━━━ Data supplied

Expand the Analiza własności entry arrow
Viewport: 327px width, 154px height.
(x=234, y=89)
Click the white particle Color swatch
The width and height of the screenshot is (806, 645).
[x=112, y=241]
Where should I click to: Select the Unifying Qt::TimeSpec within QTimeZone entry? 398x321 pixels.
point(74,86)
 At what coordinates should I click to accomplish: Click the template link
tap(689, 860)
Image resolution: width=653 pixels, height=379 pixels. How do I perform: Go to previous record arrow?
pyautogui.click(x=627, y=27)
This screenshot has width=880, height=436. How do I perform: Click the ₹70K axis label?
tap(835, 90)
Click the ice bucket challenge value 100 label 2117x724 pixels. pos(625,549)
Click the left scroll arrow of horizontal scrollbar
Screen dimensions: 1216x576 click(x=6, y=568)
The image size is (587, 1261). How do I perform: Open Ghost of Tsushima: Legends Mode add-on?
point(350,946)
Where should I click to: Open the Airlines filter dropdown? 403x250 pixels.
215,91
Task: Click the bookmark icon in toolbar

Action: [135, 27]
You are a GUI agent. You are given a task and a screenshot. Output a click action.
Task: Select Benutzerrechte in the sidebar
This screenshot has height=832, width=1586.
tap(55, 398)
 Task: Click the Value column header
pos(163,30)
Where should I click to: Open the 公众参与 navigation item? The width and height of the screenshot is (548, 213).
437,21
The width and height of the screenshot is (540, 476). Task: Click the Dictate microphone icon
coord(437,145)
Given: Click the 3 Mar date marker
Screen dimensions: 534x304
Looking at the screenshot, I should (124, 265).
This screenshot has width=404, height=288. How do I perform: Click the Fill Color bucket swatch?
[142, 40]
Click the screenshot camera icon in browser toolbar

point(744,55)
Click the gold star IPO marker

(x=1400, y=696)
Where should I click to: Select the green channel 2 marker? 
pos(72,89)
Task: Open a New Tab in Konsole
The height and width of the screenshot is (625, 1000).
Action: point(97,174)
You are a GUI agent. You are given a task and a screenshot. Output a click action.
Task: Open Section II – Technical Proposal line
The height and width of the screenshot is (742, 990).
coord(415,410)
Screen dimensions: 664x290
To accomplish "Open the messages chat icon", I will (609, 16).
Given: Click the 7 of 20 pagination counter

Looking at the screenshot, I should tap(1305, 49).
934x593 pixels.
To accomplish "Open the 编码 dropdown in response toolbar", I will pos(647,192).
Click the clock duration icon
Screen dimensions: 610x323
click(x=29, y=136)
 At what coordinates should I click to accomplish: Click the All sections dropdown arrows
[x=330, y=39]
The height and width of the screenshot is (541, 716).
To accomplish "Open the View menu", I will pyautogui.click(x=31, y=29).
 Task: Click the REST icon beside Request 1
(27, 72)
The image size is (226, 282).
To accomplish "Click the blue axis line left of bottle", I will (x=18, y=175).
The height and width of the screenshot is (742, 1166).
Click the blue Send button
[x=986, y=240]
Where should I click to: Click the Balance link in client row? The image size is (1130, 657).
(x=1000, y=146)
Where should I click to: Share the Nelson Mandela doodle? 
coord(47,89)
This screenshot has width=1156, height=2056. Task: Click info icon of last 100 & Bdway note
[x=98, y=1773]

━━━━━━

#### What is expected:
Return the entries in full. Do not alter them.

#### Solution to this exercise:
Expand the Analiza własności entry arrow
Viewport: 327px width, 154px height.
(x=234, y=89)
Click the white particle Color swatch
The width and height of the screenshot is (806, 645).
[x=112, y=241]
Where should I click to: Select the Unifying Qt::TimeSpec within QTimeZone entry? 398x321 pixels.
point(74,86)
 At what coordinates should I click to accomplish: Click the template link
tap(689, 860)
Image resolution: width=653 pixels, height=379 pixels. How do I perform: Go to previous record arrow?
pyautogui.click(x=627, y=27)
This screenshot has width=880, height=436. How do I perform: Click the ₹70K axis label?
tap(835, 90)
Click the ice bucket challenge value 100 label 2117x724 pixels. pos(625,549)
Click the left scroll arrow of horizontal scrollbar
Screen dimensions: 1216x576 click(x=6, y=568)
The image size is (587, 1261). How do I perform: Open Ghost of Tsushima: Legends Mode add-on?
point(350,946)
Where should I click to: Open the Airlines filter dropdown? 403x250 pixels.
215,91
Task: Click the bookmark icon in toolbar

Action: [135, 27]
You are a GUI agent. You are given a task and a screenshot. Output a click action.
Task: Select Benutzerrechte in the sidebar
This screenshot has height=832, width=1586.
tap(55, 398)
 Task: Click the Value column header
pos(163,30)
Where should I click to: Open the 公众参与 navigation item? The width and height of the screenshot is (548, 213).
437,21
The width and height of the screenshot is (540, 476). Task: Click the Dictate microphone icon
coord(437,145)
Given: Click the 3 Mar date marker
Screen dimensions: 534x304
Looking at the screenshot, I should (124, 265).
This screenshot has width=404, height=288. How do I perform: Click the Fill Color bucket swatch?
[142, 40]
Click the screenshot camera icon in browser toolbar

point(744,55)
Click the gold star IPO marker

(x=1400, y=696)
Where should I click to: Select the green channel 2 marker? 
pos(72,89)
Task: Open a New Tab in Konsole
The height and width of the screenshot is (625, 1000).
Action: point(97,174)
You are a GUI agent. You are given a task and a screenshot. Output a click action.
Task: Open Section II – Technical Proposal line
The height and width of the screenshot is (742, 990).
coord(415,410)
Screen dimensions: 664x290
To accomplish "Open the messages chat icon", I will (609, 16).
Given: Click the 7 of 20 pagination counter

Looking at the screenshot, I should tap(1305, 49).
934x593 pixels.
To accomplish "Open the 编码 dropdown in response toolbar", I will pos(647,192).
Click the clock duration icon
Screen dimensions: 610x323
click(x=29, y=136)
 At what coordinates should I click to accomplish: Click the All sections dropdown arrows
[x=330, y=39]
The height and width of the screenshot is (541, 716).
To accomplish "Open the View menu", I will pyautogui.click(x=31, y=29).
 Task: Click the REST icon beside Request 1
(27, 72)
The image size is (226, 282).
To accomplish "Click the blue axis line left of bottle", I will (x=18, y=175).
The height and width of the screenshot is (742, 1166).
Click the blue Send button
[x=986, y=240]
Where should I click to: Click the Balance link in client row? The image size is (1130, 657).
(x=1000, y=146)
Where should I click to: Share the Nelson Mandela doodle? 
coord(47,89)
This screenshot has width=1156, height=2056. Task: Click info icon of last 100 & Bdway note
[x=98, y=1773]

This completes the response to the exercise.